Give back the whole listing exactly as written, leaving out each picture.

Supplied material —

----------

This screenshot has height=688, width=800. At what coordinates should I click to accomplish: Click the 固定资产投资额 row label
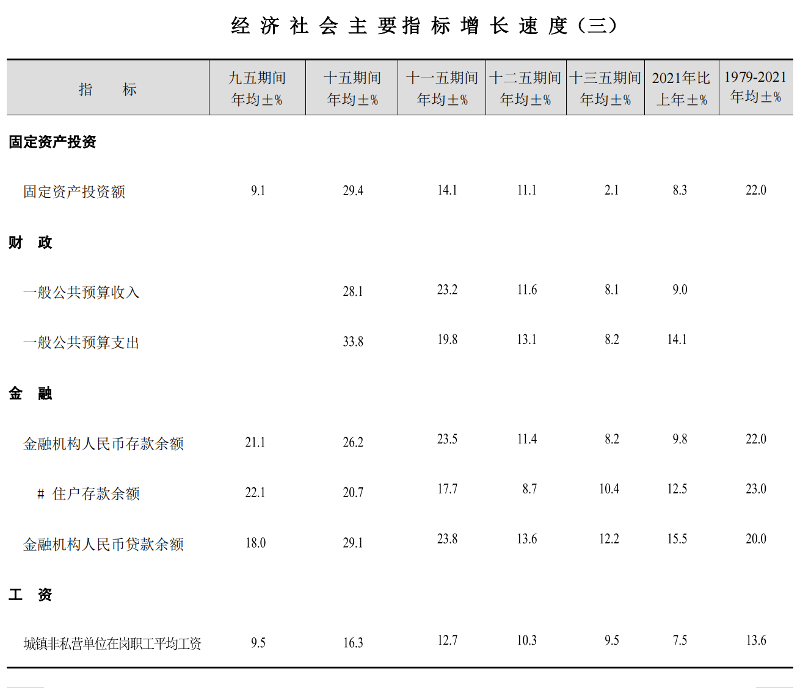74,191
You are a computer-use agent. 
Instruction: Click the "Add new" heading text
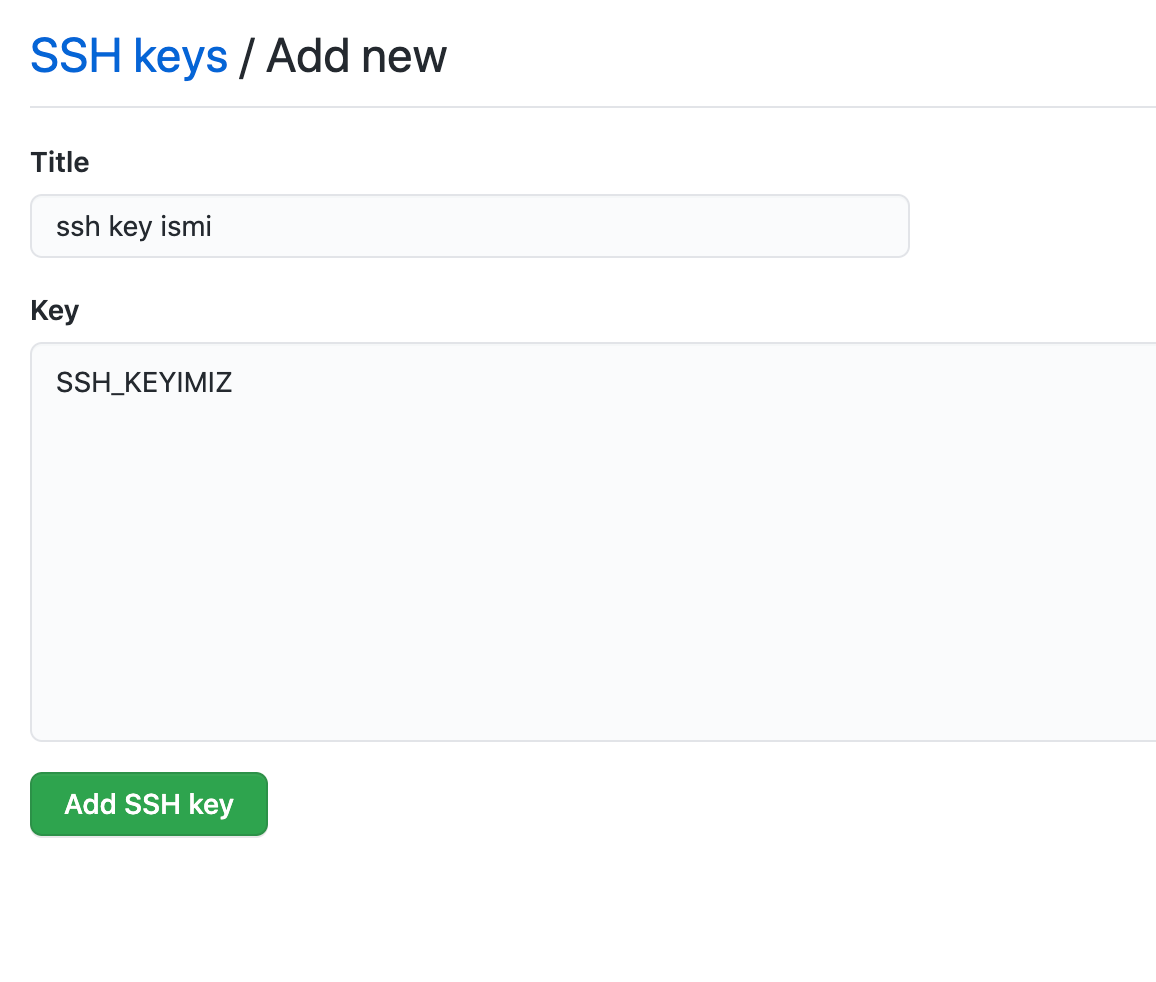356,56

----------

Response area —
This screenshot has height=688, width=800. At what coordinates should I click to accomplish: Click the 固定资产投资额 row label
74,191
You are a computer-use agent. 
Instruction: Click the "Add new" heading text
356,56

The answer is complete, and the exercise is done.